■ **TASK TO CARRY OUT**: Transcribe every entry exactly, with nothing added or left out.

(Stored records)

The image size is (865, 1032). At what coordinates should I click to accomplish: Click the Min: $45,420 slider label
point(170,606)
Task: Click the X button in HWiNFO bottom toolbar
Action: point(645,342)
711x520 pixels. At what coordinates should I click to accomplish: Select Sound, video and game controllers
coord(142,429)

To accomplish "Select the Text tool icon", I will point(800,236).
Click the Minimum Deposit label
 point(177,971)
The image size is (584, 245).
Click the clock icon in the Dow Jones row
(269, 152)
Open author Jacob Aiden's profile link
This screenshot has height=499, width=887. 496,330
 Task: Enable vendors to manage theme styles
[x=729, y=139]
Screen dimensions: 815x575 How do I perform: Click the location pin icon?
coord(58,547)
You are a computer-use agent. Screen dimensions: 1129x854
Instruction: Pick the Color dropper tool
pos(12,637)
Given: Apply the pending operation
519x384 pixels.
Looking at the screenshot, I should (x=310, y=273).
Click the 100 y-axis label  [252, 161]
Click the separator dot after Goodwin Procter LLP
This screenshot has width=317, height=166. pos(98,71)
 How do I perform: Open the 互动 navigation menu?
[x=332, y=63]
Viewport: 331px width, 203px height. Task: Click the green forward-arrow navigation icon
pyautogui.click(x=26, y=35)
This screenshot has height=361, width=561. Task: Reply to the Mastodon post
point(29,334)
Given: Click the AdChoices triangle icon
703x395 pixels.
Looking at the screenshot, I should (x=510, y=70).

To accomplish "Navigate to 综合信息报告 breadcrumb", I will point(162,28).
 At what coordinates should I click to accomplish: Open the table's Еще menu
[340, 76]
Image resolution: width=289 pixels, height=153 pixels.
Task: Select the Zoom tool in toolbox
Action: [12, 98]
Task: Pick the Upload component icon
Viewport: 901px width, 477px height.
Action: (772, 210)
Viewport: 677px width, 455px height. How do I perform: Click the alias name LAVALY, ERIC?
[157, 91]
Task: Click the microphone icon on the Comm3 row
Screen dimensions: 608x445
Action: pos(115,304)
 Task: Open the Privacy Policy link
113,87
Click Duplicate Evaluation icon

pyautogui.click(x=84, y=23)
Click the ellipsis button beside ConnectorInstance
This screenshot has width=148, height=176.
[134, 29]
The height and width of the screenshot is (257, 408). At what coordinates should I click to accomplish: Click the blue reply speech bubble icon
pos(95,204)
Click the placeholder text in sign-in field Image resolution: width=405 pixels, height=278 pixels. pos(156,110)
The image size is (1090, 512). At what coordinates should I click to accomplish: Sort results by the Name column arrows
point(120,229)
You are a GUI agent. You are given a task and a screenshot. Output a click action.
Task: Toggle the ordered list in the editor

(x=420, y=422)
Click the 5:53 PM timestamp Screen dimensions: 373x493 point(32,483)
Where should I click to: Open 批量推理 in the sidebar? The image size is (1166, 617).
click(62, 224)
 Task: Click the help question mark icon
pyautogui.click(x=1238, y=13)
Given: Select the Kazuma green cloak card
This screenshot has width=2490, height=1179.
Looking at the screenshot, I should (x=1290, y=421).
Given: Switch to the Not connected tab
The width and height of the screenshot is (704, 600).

■ **RESPONSE FOR THIS EXERCISE**:
The image size is (865, 1032). At what coordinates should I click to accomplish: Click the Min: $45,420 slider label
point(170,606)
Task: Click the X button in HWiNFO bottom toolbar
Action: point(645,342)
711x520 pixels. At what coordinates should I click to accomplish: Select Sound, video and game controllers
coord(142,429)

To accomplish "Select the Text tool icon", I will point(800,236).
Click the Minimum Deposit label
 point(177,971)
The image size is (584, 245).
Click the clock icon in the Dow Jones row
(269, 152)
Open author Jacob Aiden's profile link
This screenshot has height=499, width=887. 496,330
 Task: Enable vendors to manage theme styles
[x=729, y=139]
Screen dimensions: 815x575 How do I perform: Click the location pin icon?
coord(58,547)
You are a computer-use agent. Screen dimensions: 1129x854
Instruction: Pick the Color dropper tool
pos(12,637)
Given: Apply the pending operation
519x384 pixels.
Looking at the screenshot, I should (x=310, y=273).
Click the 100 y-axis label  [252, 161]
Click the separator dot after Goodwin Procter LLP
This screenshot has width=317, height=166. pos(98,71)
 How do I perform: Open the 互动 navigation menu?
[x=332, y=63]
Viewport: 331px width, 203px height. Task: Click the green forward-arrow navigation icon
pyautogui.click(x=26, y=35)
This screenshot has height=361, width=561. Task: Reply to the Mastodon post
point(29,334)
Given: Click the AdChoices triangle icon
703x395 pixels.
Looking at the screenshot, I should (x=510, y=70).

To accomplish "Navigate to 综合信息报告 breadcrumb", I will point(162,28).
 At what coordinates should I click to accomplish: Open the table's Еще menu
[340, 76]
Image resolution: width=289 pixels, height=153 pixels.
Task: Select the Zoom tool in toolbox
Action: [12, 98]
Task: Pick the Upload component icon
Viewport: 901px width, 477px height.
Action: (772, 210)
Viewport: 677px width, 455px height. How do I perform: Click the alias name LAVALY, ERIC?
[157, 91]
Task: Click the microphone icon on the Comm3 row
Screen dimensions: 608x445
Action: pos(115,304)
 Task: Open the Privacy Policy link
113,87
Click Duplicate Evaluation icon

pyautogui.click(x=84, y=23)
Click the ellipsis button beside ConnectorInstance
This screenshot has width=148, height=176.
[134, 29]
The height and width of the screenshot is (257, 408). At what coordinates should I click to accomplish: Click the blue reply speech bubble icon
pos(95,204)
Click the placeholder text in sign-in field Image resolution: width=405 pixels, height=278 pixels. pos(156,110)
The image size is (1090, 512). At what coordinates should I click to accomplish: Sort results by the Name column arrows
point(120,229)
You are a GUI agent. You are given a task and a screenshot. Output a click action.
Task: Toggle the ordered list in the editor

(x=420, y=422)
Click the 5:53 PM timestamp Screen dimensions: 373x493 point(32,483)
Where should I click to: Open 批量推理 in the sidebar? The image size is (1166, 617).
click(62, 224)
 Task: Click the help question mark icon
pyautogui.click(x=1238, y=13)
Given: Select the Kazuma green cloak card
This screenshot has width=2490, height=1179.
Looking at the screenshot, I should (x=1290, y=421).
Given: Switch to the Not connected tab
The width and height of the screenshot is (704, 600).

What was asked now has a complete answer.